Ein neuer Fall für die Polizeiruf-Ermittler aus Brandenburg: Die 18-jährige Kristina (Sarah Horváth) wird auf einem Schrottplatz tot aufgefunden. Kristina hatte den Abend mit ihrer Clique, ihrer Freundin Hanna (Lotte Flack) und ihren Schulkameraden Jan (Jannik Schümann) und Ditsche (Max von der Groeben), in einem Club verbracht und ausgiebig gefeiert. In der Gerichtsmedizin kommt heraus, dass Kristina unter Einfluss von Liquid Ecstasy stand, auch als K.O.-Tropfen bekannt, und vermutlich von zwei Tätern misshandelt und vergewaltigt wurde. Außerdem war sie im zweiten Monat schwanger. Doch keiner von Kristinas Freunden kann sich an die Ereignisse des Abends erinnern.

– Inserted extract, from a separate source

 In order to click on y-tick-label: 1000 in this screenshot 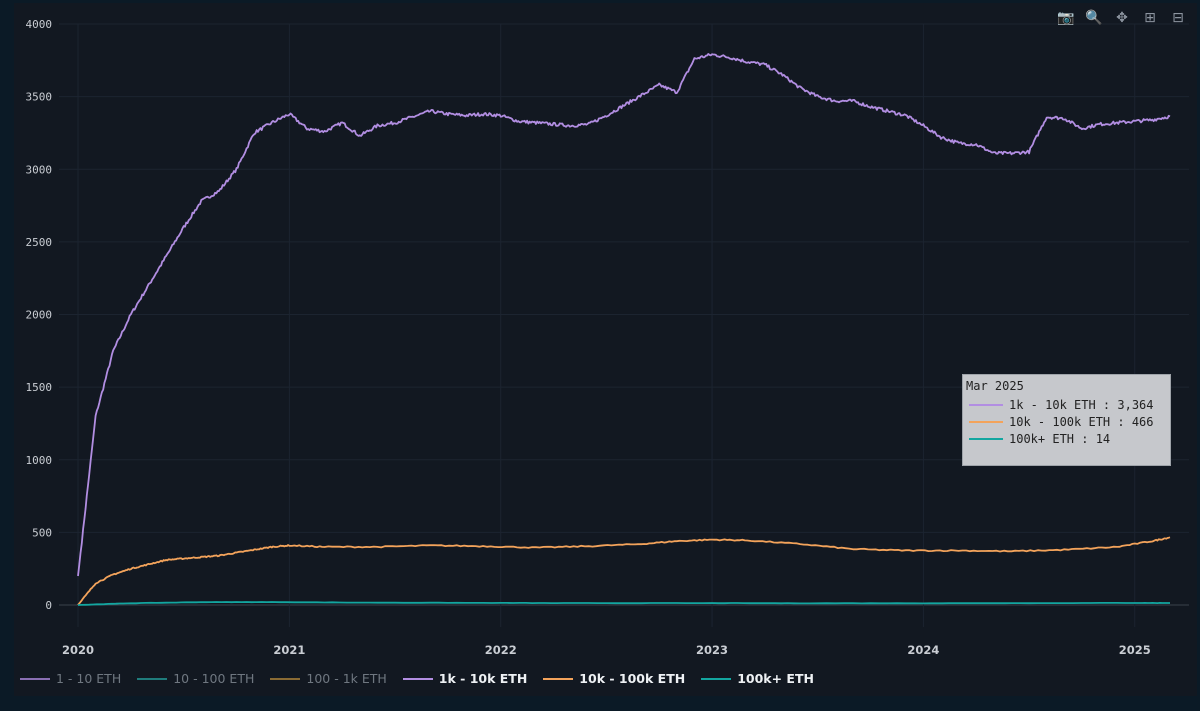, I will do `click(40, 460)`.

Wenn es um deutsche Krimis geht, führt kein Weg an "Tatort" vorbei. Diese Serie ist mehr als nur eine gewöhnliche Krimireihe; sie ist ein Phänomen, das seit 1970 die Zuschauer begeistert. Unter dem Titel "Tatort" vereinen sich Dutzende von Krimiserien, die von den verschiedenen ARD-Anstalten produziert werden. Jede Episode hat ihre eigenen Ermittlerteams, die in unterschiedlichen Städten Mordfälle aufklären. Das macht jede Folge einzigartig und zeigt dabei auch noch die regionalen Eigenheiten der jeweiligen Orte.
Die erste Episode wurde am 29. November 1970 ausgestrahlt und seitdem sind über 1300 Folgen entstanden. Was macht "Tatort" so besonders? Nun, zum einen ist es die Vielfalt an Charakteren: Von Paul Stoever (gespielt von Manfred Krug) bis hin zu Lena Odenthal (Ulrike Folkerts) oder Frank Thiel (Axel Prahl), jeder Ermittler bringt seinen eigenen Stil in die Ermittlungen ein. Diese tiefgründigen Charaktere sorgen dafür, dass man sich nicht nur für den Fall interessiert, sondern auch für ihre persönlichen Geschichten.
Ein weiterer Grund, warum "Tatort" so beliebt ist, liegt im Format der Serie selbst. Mit einer Laufzeit von etwa 90 Minuten pro Episode haben die Macher genug Zeit für spannende Plot-Twists und tiefere Charakterentwicklungen. Zudem wird jede Folge in einer anderen Stadt gedreht – das bedeutet also eine regelrechte Reise durch Deutschland sowie nach Österreich und in die Schweiz! So wird der Schauplatz oft selbst zum Protagonisten der Geschichte und bringt frischen Wind in jeden neuen Fall.